Berliner Stimme 7|2019: Der Plattensee – damals und heute

Bei Ungarns Grenzöffnung vor 30 Jahren – am 19. August und 11. September 1989 – kamen fast alle der 25.000 DDR-Flüchtlinge aus ihrem Urlaub am Balaton, dem Plattensee. Dort war in den Sommermonaten der alljährliche Ort der deutsch-deutschen Begegnung. Das Kuriosum von heute: Der Blick zurück erfüllt viele mit Wehmut.

Das gemeinsame alljährliche Sommervergnügen der Deutschen aus Ost und West führte in den Jahren der Teilung zu Freundschaften und sogar zu Eheschließungen. Jahr für Jahr nahmen Trabant und Mercedes den gleichen Weg, um für einige Tage oder Wochen die Vorzüge und die Freizügigkeit des ungarischen „Gulasch-Kommunismus“ zu genießen.

Anders als bei Ferienreisen nach Polen oder in die ˇCSSR benötigten DDR-Bürger für den Urlaub am Balaton eine Genehmigung. Schließlich sollte auch durch den Tourismus die sozialistische Haltung der Bevölkerung gestärkt werden. Die Reisegenehmigungen für Ungarn erteilte das Reisebüro der DDR, allgemein als ein Filialbetrieb der Staatssicherheit  bekannt.

 An den beliebten Urlaubsorten des Plattensees waren Stasi-Mitarbeiter in reicher Zahl vertreten. Als „Balaton-Brigade“ sind sie in die deutsch-deutsche Urlaubsgeschichte eingegangen. Den Urlaubsspaß konnten die Brigs den am See vereinten Deutschen allerdings nicht verderben. Immer herrschte rundum ein Hauch von Hugo Hartungs „Piroschka“ – mit den bis heute erhaltenen Anklängen an die Zeiten der k. u. k. Monarchie. Und die Deutschen aus der Bundesrepublik erfreuten sich bei den Ungarn besonderer Beliebtheit, weil sie mit der D-Mark harte Devisen ins Land brachten. In den Zeiten des Kalten Krieges dominierten die deutschen Gäste im Sommer den Plattensee. Heutzutage beträgt ihr Anteil an der Gesamtzahl der Urlauber nicht einmal zehn Prozent.
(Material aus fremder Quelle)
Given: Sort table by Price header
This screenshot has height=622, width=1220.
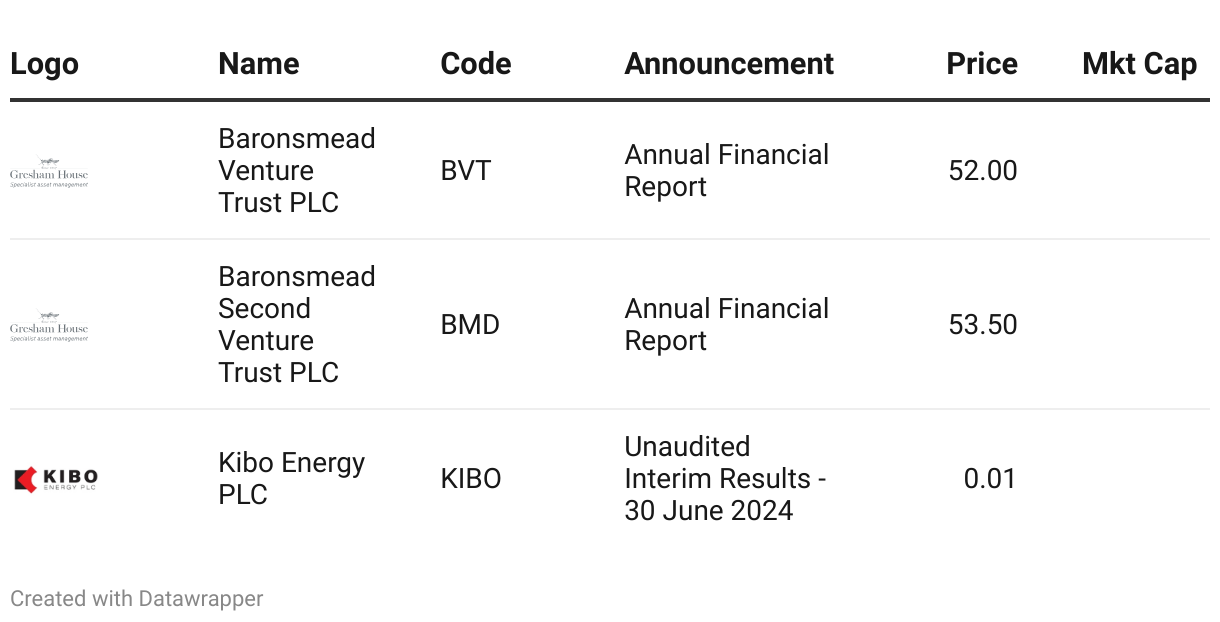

Das „Paneuropäische Picknick“ vom 19. August 1989 in der kleinen Stadt Sopron nahe der Grenze zu Österreich war der Anfang vom Ende der deutschen Teilung und des Kalten Krieges, aber auch des deutschen Booms am Balaton. Damals entrüstete sich Erich Honecker gegenüber der britischen Zeitung Daily Mirror, man habe die DDR-Bürger in Sopron mit der D-Mark geködert und sie überredet, in den Westen zu gehen. Etwa 600 Sommerurlauber machten Gebrauch davon. Während Kanzler Kohl später feststellte, es sei Ungarn gewesen, wo „der erste Stein aus der Mauer geschlagen wurde“. Er bezog sich dabei jedoch auf die Grenzöffnung Ungarns vom 11. September 1989, bei der mehr als 25.000 DDR-Urlauber in Richtung Westen flohen – nach Österreich oder in die Botschaft der Bundesrepublik in Prag. Die Ankündigung der freien Ausreise für die Prager Botschaftsflüchtlinge durch Außenminister Genscher ist zum historischen Dokument geworden.

Für die Ungarn und die Urlauber aus beiden Teilen Deutschlands sind die seligen Zeiten am Plattensee längst nur noch ein Nostalgie-Kapitel. In Berlin erinnerte das Collegium Hungaricum vor zehn Jahren noch einmal an die gesamtdeutschen Zeiten, als die Welt stets einen Sommer lang auf dem Kopf stand. Fotos, Videos und Tagebücher wurden zusammen- getragen und gaben ein Bild von der Besonderheit dieser Zeiten inmitten  der ungarischen Steppe. Doch nicht nur die politischen Verhältnisse, auch die Preise für einen Aufenthalt am Plattensee haben sich dramatisch verändert.

 Die Kleinstadt Hévíz ist inzwischen der bekannteste und beliebteste Kurort am stiller gewordenen Plattensee. Seit 1998 sorgen österreichische und deutsche Unternehmen dort für den Kurbetrieb. Franz Lehar und die ungarischen Komponisten Emmerich Kálmán und Paul Abraham hätten gewiss ihre Freude in Hévíz. „Meine Liebe, deine Liebe“ klingt ebenso durch den Weinkeller wie „Ja, so ein Mädel, ungarisches Mädel!“. Und der temperamentvolle Geiger hat keine Probleme, Kálmáns „Nimm Zigeuner, deine Geige“ zu intonieren, während die Gäste sich ein Zigeunerschnitzel servieren lassen.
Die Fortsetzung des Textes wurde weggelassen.